# HG changeset patch
# User Olivier Delalleau <delallea@iro>
# Date 1275571082 14400
# Node ID cf5a7ee2d89222c0f044f7681e93ff0b0dfd8fab
# Parent  143a1467f157e1235f2c4f42203279b40862bf3c# Parent  17d16700e0c8c19bb7a199de93d8fe8dbca8fdf9
Merged

diff -r 143a1467f157 -r cf5a7ee2d892 writeup/nips2010_submission.tex
--- a/writeup/nips2010_submission.tex	Thu Jun 03 09:16:53 2010 -0400
+++ b/writeup/nips2010_submission.tex	Thu Jun 03 09:18:02 2010 -0400
@@ -107,7 +107,8 @@
 
 Our experimental results provide positive evidence towards all of these questions.
 To achieve these results, we introduce in the next section a sophisticated system
-for stochastically transforming character images.

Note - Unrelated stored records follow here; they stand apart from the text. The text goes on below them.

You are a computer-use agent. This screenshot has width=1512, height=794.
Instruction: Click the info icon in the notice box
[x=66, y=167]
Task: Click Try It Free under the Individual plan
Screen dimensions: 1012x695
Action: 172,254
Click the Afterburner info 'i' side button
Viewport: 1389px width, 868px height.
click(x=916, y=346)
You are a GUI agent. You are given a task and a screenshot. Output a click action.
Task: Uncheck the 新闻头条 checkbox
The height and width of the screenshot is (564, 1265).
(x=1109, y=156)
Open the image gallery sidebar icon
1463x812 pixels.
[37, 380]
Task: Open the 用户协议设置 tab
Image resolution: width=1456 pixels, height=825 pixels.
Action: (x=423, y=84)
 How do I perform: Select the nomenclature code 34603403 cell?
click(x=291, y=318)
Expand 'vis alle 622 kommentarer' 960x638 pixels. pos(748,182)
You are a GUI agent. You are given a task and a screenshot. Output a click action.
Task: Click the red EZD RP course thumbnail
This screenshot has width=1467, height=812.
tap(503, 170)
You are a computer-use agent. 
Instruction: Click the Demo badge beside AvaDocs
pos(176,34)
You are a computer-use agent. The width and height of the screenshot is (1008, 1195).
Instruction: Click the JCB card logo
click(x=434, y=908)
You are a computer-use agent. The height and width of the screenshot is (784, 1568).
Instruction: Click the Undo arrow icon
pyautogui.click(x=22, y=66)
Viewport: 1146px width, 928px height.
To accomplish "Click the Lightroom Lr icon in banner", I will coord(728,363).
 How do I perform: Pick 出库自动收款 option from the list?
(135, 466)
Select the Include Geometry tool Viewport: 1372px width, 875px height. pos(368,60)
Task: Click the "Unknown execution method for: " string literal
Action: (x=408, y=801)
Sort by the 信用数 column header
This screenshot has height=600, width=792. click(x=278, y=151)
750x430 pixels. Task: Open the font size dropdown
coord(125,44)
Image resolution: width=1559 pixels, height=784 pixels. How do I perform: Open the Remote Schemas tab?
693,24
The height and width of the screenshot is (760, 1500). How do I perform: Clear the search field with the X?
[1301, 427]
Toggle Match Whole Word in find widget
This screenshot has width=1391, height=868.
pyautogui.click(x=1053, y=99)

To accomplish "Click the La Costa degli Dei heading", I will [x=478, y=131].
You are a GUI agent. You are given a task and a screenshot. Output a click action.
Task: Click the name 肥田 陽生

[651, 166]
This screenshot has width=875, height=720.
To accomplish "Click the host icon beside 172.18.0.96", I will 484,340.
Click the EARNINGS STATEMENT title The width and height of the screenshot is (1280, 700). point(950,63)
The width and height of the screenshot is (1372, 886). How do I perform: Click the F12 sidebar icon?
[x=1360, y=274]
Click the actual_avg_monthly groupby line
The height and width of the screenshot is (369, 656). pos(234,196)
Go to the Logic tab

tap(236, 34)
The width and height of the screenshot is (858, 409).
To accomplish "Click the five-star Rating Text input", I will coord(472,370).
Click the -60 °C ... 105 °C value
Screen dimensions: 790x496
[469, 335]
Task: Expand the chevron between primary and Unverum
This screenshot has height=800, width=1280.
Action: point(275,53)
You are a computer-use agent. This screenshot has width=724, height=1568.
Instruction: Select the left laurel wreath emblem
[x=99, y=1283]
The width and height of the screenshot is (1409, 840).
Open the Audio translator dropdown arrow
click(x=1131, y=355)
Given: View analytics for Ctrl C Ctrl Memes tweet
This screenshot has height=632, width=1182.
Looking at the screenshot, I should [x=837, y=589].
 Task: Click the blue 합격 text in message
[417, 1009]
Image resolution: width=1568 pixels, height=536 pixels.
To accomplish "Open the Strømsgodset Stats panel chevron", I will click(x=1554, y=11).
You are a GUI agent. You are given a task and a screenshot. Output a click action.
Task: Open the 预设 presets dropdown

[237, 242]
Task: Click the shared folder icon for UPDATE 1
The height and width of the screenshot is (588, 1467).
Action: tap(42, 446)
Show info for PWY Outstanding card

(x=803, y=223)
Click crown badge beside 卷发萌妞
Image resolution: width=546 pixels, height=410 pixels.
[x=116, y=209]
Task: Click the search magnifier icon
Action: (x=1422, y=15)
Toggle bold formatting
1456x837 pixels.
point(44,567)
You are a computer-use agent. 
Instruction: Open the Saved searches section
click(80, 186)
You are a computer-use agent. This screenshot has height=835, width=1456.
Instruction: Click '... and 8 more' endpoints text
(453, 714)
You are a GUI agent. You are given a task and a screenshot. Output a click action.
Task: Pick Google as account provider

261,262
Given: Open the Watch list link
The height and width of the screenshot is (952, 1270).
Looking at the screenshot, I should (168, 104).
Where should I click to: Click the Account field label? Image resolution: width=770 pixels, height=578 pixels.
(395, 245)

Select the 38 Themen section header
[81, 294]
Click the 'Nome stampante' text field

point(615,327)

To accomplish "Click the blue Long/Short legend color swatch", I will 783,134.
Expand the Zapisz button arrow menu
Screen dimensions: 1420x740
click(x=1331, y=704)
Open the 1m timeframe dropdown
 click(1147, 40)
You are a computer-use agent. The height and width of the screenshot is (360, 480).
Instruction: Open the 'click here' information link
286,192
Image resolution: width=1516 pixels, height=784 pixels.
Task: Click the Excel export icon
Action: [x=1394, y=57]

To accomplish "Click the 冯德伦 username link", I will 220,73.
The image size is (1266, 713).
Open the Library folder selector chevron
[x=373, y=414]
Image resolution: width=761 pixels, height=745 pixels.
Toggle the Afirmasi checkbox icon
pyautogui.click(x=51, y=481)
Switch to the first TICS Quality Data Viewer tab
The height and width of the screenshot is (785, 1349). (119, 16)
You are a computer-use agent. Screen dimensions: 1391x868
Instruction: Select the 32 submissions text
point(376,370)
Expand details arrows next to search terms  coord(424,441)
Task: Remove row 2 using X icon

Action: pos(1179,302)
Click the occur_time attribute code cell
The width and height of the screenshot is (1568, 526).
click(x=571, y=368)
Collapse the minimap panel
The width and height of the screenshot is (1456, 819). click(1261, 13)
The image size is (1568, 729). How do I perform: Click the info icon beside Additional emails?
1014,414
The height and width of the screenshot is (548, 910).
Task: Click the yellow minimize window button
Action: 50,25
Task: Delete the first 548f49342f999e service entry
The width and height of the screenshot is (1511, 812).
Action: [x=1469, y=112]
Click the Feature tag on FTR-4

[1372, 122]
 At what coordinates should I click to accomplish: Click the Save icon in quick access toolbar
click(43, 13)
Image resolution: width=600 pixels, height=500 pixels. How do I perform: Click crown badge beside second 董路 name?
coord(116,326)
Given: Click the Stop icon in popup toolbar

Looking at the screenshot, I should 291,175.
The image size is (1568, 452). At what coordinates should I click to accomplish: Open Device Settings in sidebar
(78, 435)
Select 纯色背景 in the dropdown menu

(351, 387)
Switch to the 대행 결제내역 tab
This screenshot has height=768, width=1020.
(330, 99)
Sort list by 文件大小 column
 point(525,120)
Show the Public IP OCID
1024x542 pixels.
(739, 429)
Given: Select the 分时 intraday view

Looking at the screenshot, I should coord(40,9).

The conclusion discusses
+for stochastically transforming character images and then explain the methodology. 
+The conclusion discusses
 the more general question of why deep learners may benefit so much from 
 the self-taught learning framework.
 
@@ -165,7 +166,7 @@
 %\end{minipage}%
 %\hspace{0.3cm}\begin{minipage}[b]{0.86\linewidth}
 \end{wrapfigure}
-Morphological operators of dilation and erosion~\citep{Haralick87,Serra82}
+To change character {\bf thickness}, morphological operators of dilation and erosion~\citep{Haralick87,Serra82}
 are applied. The neighborhood of each pixel is multiplied
 element-wise with a {\em structuring element} matrix.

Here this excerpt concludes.